I am implementing rspec test for destroy action, the concept is that signed in user can only destroy his own posts, and cannot destroy posts creates by other users.
The `new_post` is created by a user named `creator`, and another user named `user1` signed in and try to delete the `new_post`, it should not be able to delete it, because of the ` before_action :authenticate_user!, only: %i[create destroy]` in Posts controller
class PostsController < ApplicationController
before_action :set_post, only: %i[show edit update destroy]
before_action :current_user, only: %i[create destroy]
before_action :authenticate_user!, only: %i[create destroy]
.
.
.
def destroy
@post.destroy
respond_to do |format|
format.html { redirect_to posts_url, notice: 'Post was successfully destroyed.' }
format.json { head :no_content }
end
end
private
def set_post
@post = Post.find(params[:id])
end
def post_params
params.require(:post).permit(:content, :picture)
end
end
require 'rails_helper'
RSpec.describe PostsController, type: :controller do
context 'DELETE #destroy' do
let(:user1) {User.create!(name:"John", email:"john@mail.com", password:"password")}
let(:creator) { User.create!(name: "creator", email: "creaor@gmail.com", password: "password") }
let(:new_post){creator.posts.create!(content: "Neque porro quisquam est qui dolorem ipsum")}
it 'A user cannot delete a post created by other user' do
sign_in user1
p (new_post)
expect { delete :destroy, params: { id: new_post.id } }.to change(Post, :count).by(0)
end
end
end
1) PostsController DELETE #destroy A user cannot delete a post created by other user
Failure/Error: expect { delete :destroy, params: { id: new_post.id } }.to change(Post, :count).by(0)
expected `Post.count` to have changed by 0, but was changed by -1
I believe you need to add an authorization check to your code. authenticate_user! authenticates that the person making the request is logged in. However, it does not check if the user is authorized to make the request they're making.
See Authentication versus Authorization for a bit more discussion on the two concepts. And take a look at https://stackoverflow.com/a/25654844/868533 for a good overview of popular authorization gems in Rails. To be clear, you almost definitely want a way to authenticate users (Devise) along with an authorization gem.
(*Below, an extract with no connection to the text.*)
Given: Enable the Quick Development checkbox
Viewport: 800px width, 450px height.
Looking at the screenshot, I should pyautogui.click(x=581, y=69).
Assuming you decide to go with CanCanCan (which is a common option that I've used in past), you'd add an Ability class like:
class Ability
include CanCan::Ability
def initialize(user)
if user.present?
can :destroy, Post, user_id: user.id
end
end
end
Then you could add before_action :check_authorization, only: %i[destroy] as a new before_action on your controller and your tests should pass without any modification.